Especially when facing release deadlines, our CI/CD pipelines produce lots of images that at the end of the day claim a lot of disk space on our registry server.

Since we found no standard solution to clean up the docker registry in a flexible way, we wrote our own docker-registry cleanup script a couple of years ago.

One of our main goals was to clean up as much as possible, but making sure to not delete important images or images which are currently in use.

Therefore, the script is highly configurable, using pattern matching to identify deletion candidates baed on image names and tags.

Here is an example configuration:

registry: http://localhost:5000
keep_count: 5
repositories:
    my-docker-image:
        cleanup:
            - "b-.*"

This would inspect the image my-docker-image on the docker repository http://localhost:5000.

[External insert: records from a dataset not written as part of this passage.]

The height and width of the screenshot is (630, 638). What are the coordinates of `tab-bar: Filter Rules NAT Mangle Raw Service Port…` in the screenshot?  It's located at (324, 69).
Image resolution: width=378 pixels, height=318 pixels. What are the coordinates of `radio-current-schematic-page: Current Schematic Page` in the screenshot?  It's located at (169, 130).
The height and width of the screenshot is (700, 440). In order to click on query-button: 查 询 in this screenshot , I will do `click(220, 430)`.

Tags matching the regular expression /b-.*/ are considered for cleanup. We always keep all images pointed to by the last five build tags, as well as any images pointed to by other tags not listed in the cleanup section.

This enables us to keep any images that are currently in test or production by tagging those images with additinal tags, e.g., test-#{stage} or prod-#{servername}.

The cleanup is triggered every night in the housekeeping sction of our jenkins installation with a small wrapper script that triggers the registry garbage collector after cleaning up the registry.

We’re glad to share the code with the community at Vacuum Docker Registry on Github.